START DATA PROVIDED

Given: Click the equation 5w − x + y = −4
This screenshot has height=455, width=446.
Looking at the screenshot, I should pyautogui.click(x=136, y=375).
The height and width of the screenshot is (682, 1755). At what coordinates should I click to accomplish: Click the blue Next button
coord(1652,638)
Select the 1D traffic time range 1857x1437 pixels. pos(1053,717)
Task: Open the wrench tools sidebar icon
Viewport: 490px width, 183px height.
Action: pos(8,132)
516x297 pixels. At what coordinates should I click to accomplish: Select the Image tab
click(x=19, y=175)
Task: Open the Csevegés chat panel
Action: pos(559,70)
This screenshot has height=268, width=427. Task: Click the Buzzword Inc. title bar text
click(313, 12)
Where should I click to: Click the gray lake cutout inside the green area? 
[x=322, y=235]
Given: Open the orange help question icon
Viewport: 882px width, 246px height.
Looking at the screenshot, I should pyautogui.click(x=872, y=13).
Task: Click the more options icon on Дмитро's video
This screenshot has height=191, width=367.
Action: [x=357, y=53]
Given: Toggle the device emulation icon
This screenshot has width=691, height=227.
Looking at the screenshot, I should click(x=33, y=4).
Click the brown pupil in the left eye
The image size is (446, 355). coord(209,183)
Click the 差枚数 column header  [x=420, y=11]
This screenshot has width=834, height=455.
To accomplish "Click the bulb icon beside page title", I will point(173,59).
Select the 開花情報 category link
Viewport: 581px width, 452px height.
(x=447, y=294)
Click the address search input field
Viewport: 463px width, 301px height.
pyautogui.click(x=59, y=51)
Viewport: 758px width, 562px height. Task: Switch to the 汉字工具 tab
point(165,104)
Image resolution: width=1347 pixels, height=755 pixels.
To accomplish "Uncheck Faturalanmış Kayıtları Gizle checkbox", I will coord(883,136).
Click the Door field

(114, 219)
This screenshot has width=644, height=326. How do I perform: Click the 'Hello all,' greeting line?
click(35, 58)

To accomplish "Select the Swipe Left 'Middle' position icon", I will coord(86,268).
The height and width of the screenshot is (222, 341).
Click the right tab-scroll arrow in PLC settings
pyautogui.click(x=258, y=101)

END DATA PROVIDED

_YOUR ASSIGNMENT_: Return each line from the material that includes the string "Given".

_TASK ANSWER_:
Given: Click the equation 5w − x + y = −4
Given: Open the orange help question icon
Given: Toggle the device emulation icon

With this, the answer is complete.